▶ _Selected extract_
Two issues caused the dispute: One, in a stunning display of rudimentary oversight, the House issued contempt citations for two former Bush staffers, Harriet Meiers and Josh Bolten, who've been ducking House subpoenas for months now. This was predictably dismissed by weepy Minority Whip John Boehner as a "partisan fishing expedition," a boilerplate cliche if ever there was one.

The second issue, which the indignant Republicans preferred to discuss, for obvious reasons, was the House Democrats' refusal to cave on retroactive immunity for telecom companies, like AT&T and Sprint, for collaborating with the White House in spying on domestic internet and phone communications, which, to be clear, was tremendously illegal.

What's less encouraging, but interesting, is that the Democrats were ready to sign off on extending the repugnantly named Protect America Act, except for telecom immunity. To Bush, this made the bill dead on arrival. That's right; Bush promised to veto the bill if it reached his desk without a get out of jail free card for Comcast.

It's hard to line that up with the apocalyptic tenor of Bush's exhortations regarding the bill. If the warrantless domestic spying provisions of the Act were not renewed, Bush warned, Osama bin Laden would rain fire upon us all. But he was planning to veto them if they came to him without immunity. Naturally, this makes no fucking sense. Either Bush is willing to risk another 9/11 to embarrass the Democrats, or he's lying when it comes to the threat posed by having to get a FISA warrant -- retroactively, after the fact -- for domestic surveillance. I think he's lying, but I suppose it could be both.

It's interesting that these issues are what it takes to really outrage Republicans -- threaten huge corporate giants with lawsuits, or exercise congress's constitutional oversight powers. Of course, it's only natural that the Republicans would shudder at the prospect of effective investigations being conducted in the House. If the Democrats actually start following through on the legal options to compel testimony, it's only a matter of time before everyone's implicated. But telecom immunity?

Republicans are, of course, fundamentally pro-corporate, even more so than modern Democrats. But to go to bat this hard on behalf of an industry seems anomalous even for them. All a congressman usually has to do for his biennial bribe is vote in a corporation's interests, not engage in tantrum theatrics. There's more than pedestrian corruption at work here.

▶ _Extracted records_
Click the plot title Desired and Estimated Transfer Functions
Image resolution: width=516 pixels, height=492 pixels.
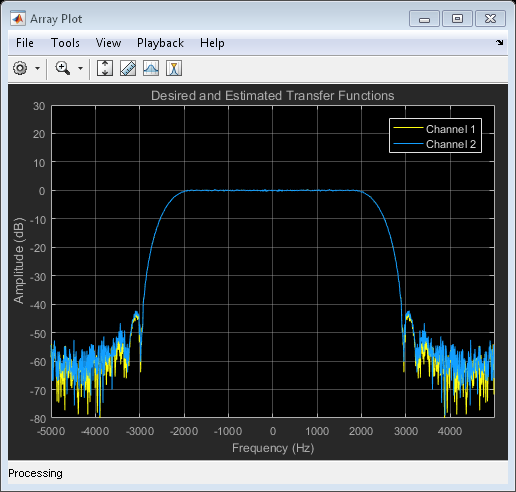(x=273, y=96)
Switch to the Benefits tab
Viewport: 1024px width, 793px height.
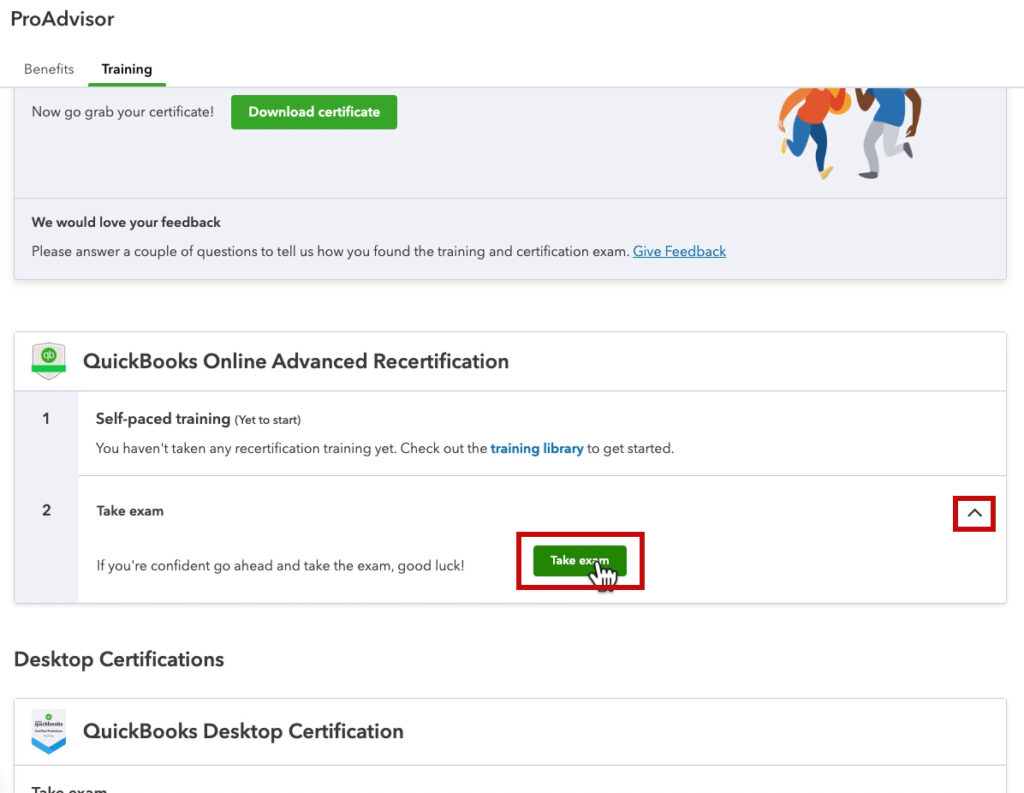click(48, 69)
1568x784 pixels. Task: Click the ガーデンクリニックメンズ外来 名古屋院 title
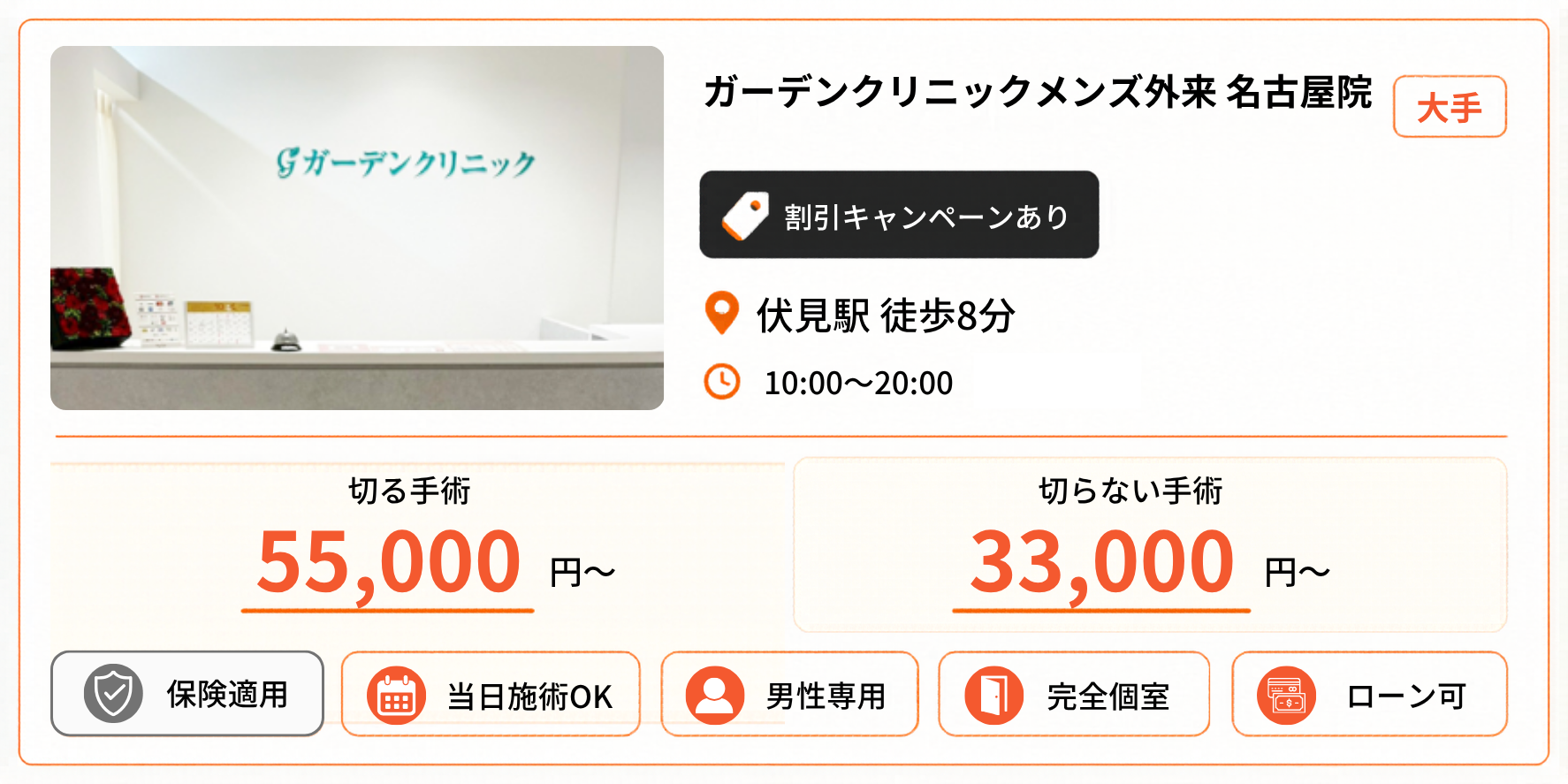pos(1038,93)
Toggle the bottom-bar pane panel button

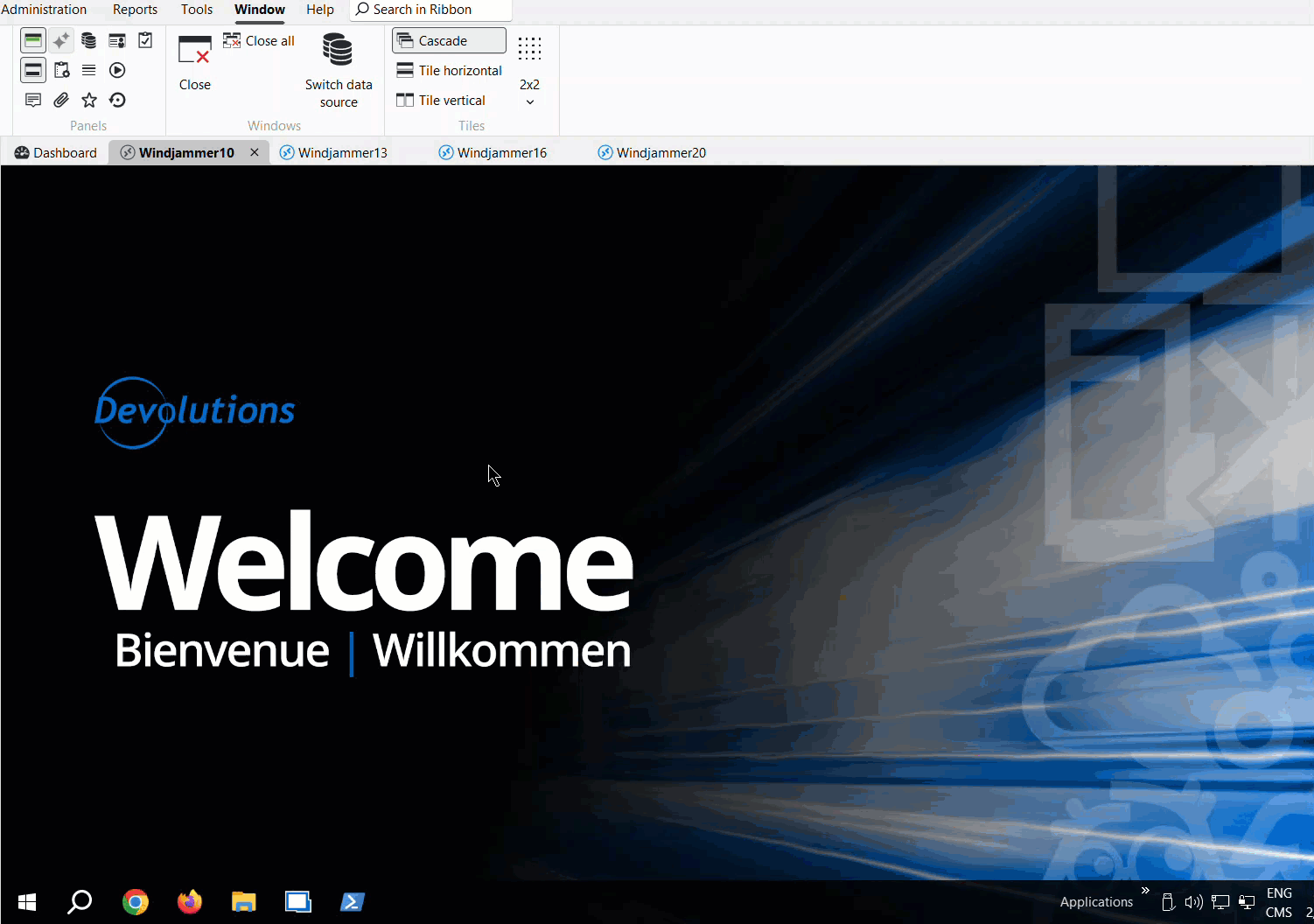33,70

▶ _Tasks to complete_
**A)** Answer these questions about the piece on the telecom immunity dispute:
(i) Which two former Bush staffers did the House issue contempt citations for?
(ii) What phrase did John Boehner use to dismiss those citations?
(iii) What did Bush promise to do if the bill reached his desk without telecom immunity?
**B)** Resume the piece on the telecom immunity dispute, starting after its final sentence.

▶ _Answers by item_
**A)**
(i) Harriet Meiers and Josh Bolten.
(ii) A "partisan fishing expedition."
(iii) Veto it.

**B)**
Of course, there is the terror issue, and in a most perilous election year, Republicans would like nothing more than to be able to run on the "Dems are sissies" platform. If they can keep people frightened and badly misinformed, they may manage to make telecom amnesty into a winning issue for them come November.

But to do that, they have to lie. A lot. They have to feign outrage, and actual concern for the wellbeing of their fellow Americans. They're doing their level best. To hear Republicans tell it, requiring a rubber-stamp warrant, after the fact, to spy on Americans is like mailing plutonium to Iran. Bush's spiel was grade A horseshit from start to finish:

"Because Congress failed to act, it will be harder for our government to keep you safe from terrorist attack. At midnight, the Attorney General and the Director of National Intelligence will be stripped of their power to authorize new surveillance against terrorist threats abroad. This means that as terrorists change their tactics to avoid our surveillance, we may not have the tools we need to continue tracking them--and we may lose a vital lead that could prevent an attack on America…. Instead, the House held partisan votes that do nothing to keep our country safer. House leaders chose politics over protecting the country--and our country is at greater risk as a result."
Then sign the bill without the telecom amnesty provision, and work on that part later. If it's nearly as vital as Bush says, he's providing aid and comfort to the enemy by not compromising, right?